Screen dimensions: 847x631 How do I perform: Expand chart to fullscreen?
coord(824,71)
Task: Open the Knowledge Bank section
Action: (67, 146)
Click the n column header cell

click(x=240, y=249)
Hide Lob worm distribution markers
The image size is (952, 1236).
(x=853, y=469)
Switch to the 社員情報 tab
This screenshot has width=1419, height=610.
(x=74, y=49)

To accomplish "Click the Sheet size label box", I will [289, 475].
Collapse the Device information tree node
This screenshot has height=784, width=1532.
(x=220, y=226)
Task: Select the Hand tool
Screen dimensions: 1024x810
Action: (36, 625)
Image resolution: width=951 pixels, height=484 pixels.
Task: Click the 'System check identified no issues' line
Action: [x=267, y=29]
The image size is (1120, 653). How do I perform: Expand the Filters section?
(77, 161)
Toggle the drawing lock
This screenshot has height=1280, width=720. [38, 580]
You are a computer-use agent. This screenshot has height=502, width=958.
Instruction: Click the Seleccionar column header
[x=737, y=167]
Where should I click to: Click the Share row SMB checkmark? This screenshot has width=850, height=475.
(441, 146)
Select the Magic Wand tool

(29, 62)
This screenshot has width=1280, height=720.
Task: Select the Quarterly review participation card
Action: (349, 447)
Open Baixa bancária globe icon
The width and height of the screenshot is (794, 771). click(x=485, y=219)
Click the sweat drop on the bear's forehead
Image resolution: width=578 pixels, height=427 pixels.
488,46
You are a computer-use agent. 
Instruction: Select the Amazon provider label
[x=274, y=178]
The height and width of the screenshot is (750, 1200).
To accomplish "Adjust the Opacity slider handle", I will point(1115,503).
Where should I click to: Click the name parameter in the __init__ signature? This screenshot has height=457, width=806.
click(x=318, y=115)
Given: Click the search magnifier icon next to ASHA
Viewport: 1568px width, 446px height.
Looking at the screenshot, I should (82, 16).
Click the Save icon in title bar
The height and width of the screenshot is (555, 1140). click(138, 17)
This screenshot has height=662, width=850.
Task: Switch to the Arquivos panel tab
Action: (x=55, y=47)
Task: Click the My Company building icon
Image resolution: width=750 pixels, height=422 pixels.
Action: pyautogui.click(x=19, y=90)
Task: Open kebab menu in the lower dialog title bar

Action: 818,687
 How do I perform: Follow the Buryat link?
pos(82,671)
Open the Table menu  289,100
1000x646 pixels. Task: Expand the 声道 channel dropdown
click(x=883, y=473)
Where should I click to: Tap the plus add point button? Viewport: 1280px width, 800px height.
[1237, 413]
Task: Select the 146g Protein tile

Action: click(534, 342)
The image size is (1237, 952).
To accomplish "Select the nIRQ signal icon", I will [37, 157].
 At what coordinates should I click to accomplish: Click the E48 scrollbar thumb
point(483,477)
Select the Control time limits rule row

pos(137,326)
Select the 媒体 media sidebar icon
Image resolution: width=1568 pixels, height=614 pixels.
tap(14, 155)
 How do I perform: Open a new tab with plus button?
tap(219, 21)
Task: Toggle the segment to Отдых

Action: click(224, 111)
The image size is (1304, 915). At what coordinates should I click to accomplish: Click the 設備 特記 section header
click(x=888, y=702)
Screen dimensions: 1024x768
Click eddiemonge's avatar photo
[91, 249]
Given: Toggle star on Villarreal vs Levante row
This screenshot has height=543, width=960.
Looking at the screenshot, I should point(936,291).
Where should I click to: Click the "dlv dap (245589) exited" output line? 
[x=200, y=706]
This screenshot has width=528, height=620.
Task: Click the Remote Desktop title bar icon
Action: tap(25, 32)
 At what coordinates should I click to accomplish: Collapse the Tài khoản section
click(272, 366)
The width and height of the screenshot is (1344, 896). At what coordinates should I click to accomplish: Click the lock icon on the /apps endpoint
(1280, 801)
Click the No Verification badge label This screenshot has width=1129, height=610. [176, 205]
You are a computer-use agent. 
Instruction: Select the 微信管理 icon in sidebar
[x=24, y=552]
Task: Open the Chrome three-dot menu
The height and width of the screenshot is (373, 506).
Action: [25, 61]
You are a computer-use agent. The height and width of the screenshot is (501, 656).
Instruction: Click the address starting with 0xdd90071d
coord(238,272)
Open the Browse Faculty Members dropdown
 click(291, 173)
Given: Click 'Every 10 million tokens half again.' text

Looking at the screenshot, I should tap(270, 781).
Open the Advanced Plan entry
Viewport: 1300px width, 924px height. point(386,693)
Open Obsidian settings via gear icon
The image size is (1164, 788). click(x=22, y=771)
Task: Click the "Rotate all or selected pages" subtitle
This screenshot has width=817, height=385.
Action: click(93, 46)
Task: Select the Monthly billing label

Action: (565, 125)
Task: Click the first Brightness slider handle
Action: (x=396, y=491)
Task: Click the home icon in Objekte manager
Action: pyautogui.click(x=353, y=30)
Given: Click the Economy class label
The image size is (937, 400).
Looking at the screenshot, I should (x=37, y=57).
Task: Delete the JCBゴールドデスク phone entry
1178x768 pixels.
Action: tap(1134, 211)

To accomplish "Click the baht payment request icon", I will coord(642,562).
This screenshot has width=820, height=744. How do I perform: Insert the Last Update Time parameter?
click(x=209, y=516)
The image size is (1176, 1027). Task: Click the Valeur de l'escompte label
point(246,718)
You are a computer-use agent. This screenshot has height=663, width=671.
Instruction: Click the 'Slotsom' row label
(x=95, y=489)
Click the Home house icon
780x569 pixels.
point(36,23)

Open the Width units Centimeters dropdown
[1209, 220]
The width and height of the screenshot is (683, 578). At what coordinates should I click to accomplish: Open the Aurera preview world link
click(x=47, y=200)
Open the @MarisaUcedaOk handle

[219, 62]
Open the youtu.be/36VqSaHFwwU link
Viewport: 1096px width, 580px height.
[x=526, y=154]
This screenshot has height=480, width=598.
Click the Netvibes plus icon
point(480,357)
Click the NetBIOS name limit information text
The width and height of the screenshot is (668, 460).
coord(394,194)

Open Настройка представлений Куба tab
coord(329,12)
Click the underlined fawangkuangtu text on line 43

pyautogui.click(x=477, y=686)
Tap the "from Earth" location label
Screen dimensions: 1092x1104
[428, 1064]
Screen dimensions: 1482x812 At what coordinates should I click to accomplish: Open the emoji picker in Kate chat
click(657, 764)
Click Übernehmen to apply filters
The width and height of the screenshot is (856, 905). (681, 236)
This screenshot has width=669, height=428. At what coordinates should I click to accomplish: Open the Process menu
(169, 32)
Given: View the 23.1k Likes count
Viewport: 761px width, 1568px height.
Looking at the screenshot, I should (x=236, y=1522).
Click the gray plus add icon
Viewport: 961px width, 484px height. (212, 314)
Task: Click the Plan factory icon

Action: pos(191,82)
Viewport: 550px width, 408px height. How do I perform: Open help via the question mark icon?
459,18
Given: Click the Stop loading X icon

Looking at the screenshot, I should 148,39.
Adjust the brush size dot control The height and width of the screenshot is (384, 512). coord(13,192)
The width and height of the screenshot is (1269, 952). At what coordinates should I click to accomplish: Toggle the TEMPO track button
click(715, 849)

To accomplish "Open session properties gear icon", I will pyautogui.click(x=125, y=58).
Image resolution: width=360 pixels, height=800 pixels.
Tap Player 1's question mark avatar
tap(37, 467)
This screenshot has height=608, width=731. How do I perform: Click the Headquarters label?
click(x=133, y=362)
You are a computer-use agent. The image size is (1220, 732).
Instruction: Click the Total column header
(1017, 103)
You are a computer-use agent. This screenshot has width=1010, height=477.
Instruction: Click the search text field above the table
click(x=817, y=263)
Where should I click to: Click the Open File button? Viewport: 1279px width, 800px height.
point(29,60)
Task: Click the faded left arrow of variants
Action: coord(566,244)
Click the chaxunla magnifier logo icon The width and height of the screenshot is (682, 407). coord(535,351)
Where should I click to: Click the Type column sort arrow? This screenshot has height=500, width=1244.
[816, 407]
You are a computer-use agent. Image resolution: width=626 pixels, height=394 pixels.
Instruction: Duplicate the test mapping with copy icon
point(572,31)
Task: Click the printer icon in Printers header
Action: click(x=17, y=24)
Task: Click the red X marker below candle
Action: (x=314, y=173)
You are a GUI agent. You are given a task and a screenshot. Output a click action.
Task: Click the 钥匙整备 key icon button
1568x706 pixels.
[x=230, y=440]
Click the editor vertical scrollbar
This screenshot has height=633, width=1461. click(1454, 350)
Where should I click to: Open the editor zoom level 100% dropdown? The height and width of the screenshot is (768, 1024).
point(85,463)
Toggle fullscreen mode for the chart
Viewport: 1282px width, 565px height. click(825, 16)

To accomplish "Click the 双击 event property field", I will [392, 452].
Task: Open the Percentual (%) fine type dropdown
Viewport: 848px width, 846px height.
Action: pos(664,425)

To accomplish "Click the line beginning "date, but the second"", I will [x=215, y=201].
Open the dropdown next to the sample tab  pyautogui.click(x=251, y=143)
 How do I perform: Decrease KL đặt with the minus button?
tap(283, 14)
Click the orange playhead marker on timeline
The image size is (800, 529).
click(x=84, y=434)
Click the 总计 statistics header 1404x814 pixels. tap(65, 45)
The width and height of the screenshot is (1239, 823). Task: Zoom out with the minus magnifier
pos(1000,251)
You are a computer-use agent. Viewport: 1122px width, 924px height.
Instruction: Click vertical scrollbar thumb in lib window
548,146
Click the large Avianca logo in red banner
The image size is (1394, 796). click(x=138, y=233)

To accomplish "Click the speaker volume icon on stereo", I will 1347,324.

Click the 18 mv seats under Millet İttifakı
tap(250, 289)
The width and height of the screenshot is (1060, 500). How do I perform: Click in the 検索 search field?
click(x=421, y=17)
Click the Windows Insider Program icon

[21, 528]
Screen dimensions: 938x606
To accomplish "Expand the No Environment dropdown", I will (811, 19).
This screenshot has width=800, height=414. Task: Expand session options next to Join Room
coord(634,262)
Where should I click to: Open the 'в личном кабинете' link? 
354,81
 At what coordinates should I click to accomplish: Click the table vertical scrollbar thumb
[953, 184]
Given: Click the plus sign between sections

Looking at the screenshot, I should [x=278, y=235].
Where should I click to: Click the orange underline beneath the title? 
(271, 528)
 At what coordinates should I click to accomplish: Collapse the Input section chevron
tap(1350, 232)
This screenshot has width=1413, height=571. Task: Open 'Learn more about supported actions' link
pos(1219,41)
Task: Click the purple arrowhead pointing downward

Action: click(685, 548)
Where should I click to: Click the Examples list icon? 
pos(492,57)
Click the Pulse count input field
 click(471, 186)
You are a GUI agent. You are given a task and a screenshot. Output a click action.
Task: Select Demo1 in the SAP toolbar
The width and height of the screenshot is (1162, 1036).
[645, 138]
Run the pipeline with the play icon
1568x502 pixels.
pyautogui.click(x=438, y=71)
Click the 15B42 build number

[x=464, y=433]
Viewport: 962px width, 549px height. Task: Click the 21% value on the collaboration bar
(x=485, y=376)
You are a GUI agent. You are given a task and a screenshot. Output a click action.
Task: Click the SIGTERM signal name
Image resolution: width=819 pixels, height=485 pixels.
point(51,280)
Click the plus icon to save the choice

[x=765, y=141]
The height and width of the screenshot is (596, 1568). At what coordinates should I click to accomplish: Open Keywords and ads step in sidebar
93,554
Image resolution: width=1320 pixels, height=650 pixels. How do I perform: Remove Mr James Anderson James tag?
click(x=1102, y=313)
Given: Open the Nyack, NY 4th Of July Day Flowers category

== Your instructions ==
Search the material for "information" and copy each matching line.

== Result for this task ==
Collapse the Device information tree node
Click the NetBIOS name limit information text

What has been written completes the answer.